The company is pursuing a horizontal strategy that scales across markets and applications. UAVs is not the end play, swarming can be applied in the future to self-driving trucks, ground robots in factories and mines, and even autonomous ships. What will be most interesting is the interplay between different kinds of robotics in swarming (as the software is hardware agnostic) — for example when a retailing robot would deliver a package to a freight truck that takes it across the country and then maybe to a last mile delivery drone to combat city ingestion. Talk about enabling fully autonomous supply chains!
3) Sensat
There is no grander vision that digitizing the world to better understand it. This is exactly what Sensat are doing. In writing about “real world analytics” in the CV report, I wrote:
“Startups in the space can be doing just data supply and/or processing the data into insights that help governments, cities and businesses understand the factors affecting resources, risks and sales. Few investments were made in aerial imaging from satellites (ICEYE, Descartes Labs, Tellus Labs) and others in drone startups doing data capture/processing (3D Robotics, Precisionhawk, Slantrange, Identified Technologies) as well as those who combine it with hardware (Kespry). Visual data supply/analytics is a continuation of the much developed $130B big data market that is expected to grow beyond $200 Billion by 2020. The visual aspect could prove to become the most important part of it as experts predict 80% of all data available will be in image and video capture.”

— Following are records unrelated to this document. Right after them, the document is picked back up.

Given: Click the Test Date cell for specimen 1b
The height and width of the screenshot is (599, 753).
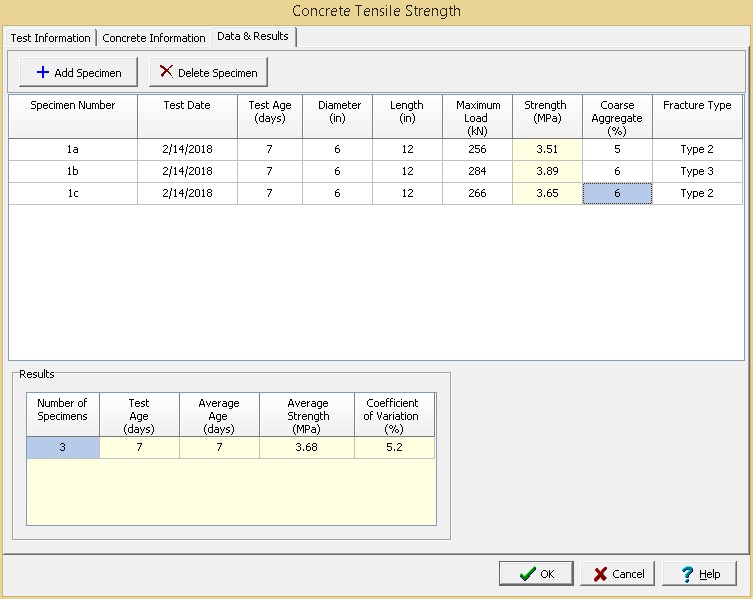Looking at the screenshot, I should pos(187,171).
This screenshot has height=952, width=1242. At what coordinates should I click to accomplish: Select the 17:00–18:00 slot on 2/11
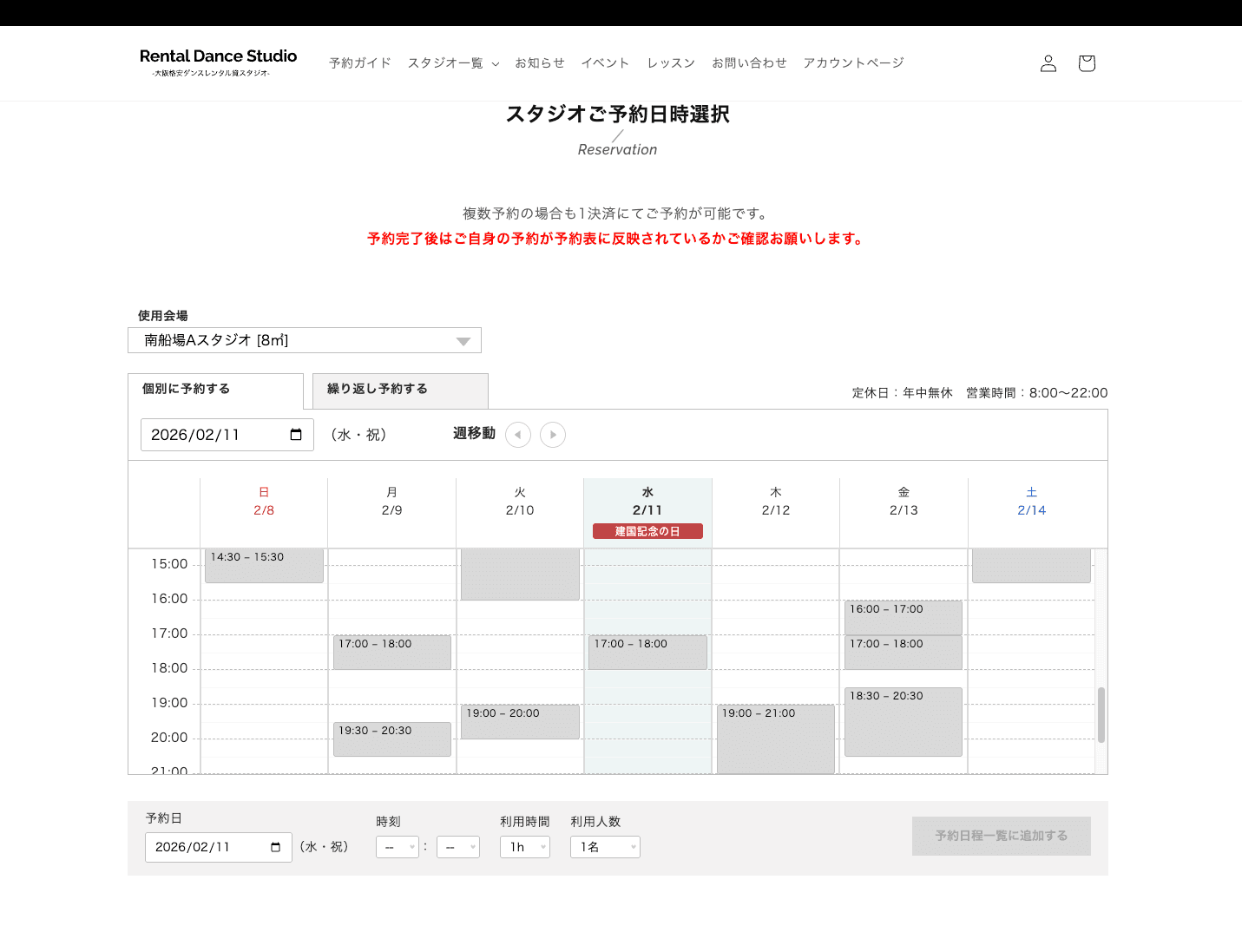point(647,652)
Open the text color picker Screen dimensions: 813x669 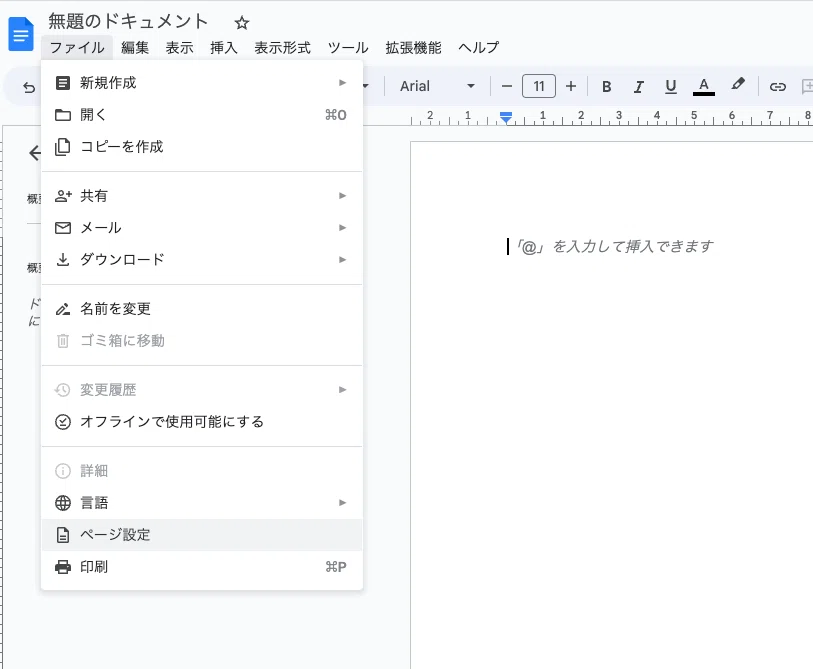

Sensat is a competitor in the drone data capture and processing market, but takes things further with than 3DR ($53M in total invested equity) and Precisionhawk ($104M in total invested equity) with a proprietary 3D mapping software that giving anyone the ability to interact with the replicas of spaces like job sites and whole cities through a cloud based platform, thereby giving them access to massive amounts of real-time data.
The company is going after construction as a first vertical and providing a full-stack data solution, with the vision of combining IoT data with drone mapping — thereby enabling complete visibility on a project. The marginal value over traditional surveying means comes from:
- Automating the arduous data collection task
- Reducing job costs and time with the use of drones
- Much higher accuracy in data points collected
- Spotting changing site conditions in real-time and identifying problems
- Continuous capture to track resources and evolution of the project
Sensat is however already mapping whole cities and acquiring data in very efficient ways by having regulatory exemption from the UK government and through the pathfinder status. Data network effects ensure defensibility for the startups in this space, as they are monetized by spurring new insights that solve commercial problems and enable more informed decision-making. This is what VCs such as Greylock Partners are hinting to as the new moats and call them systems of intelligence, whereby the data creates a virtuous cycle of learning and makes the product better and more tailored to customers.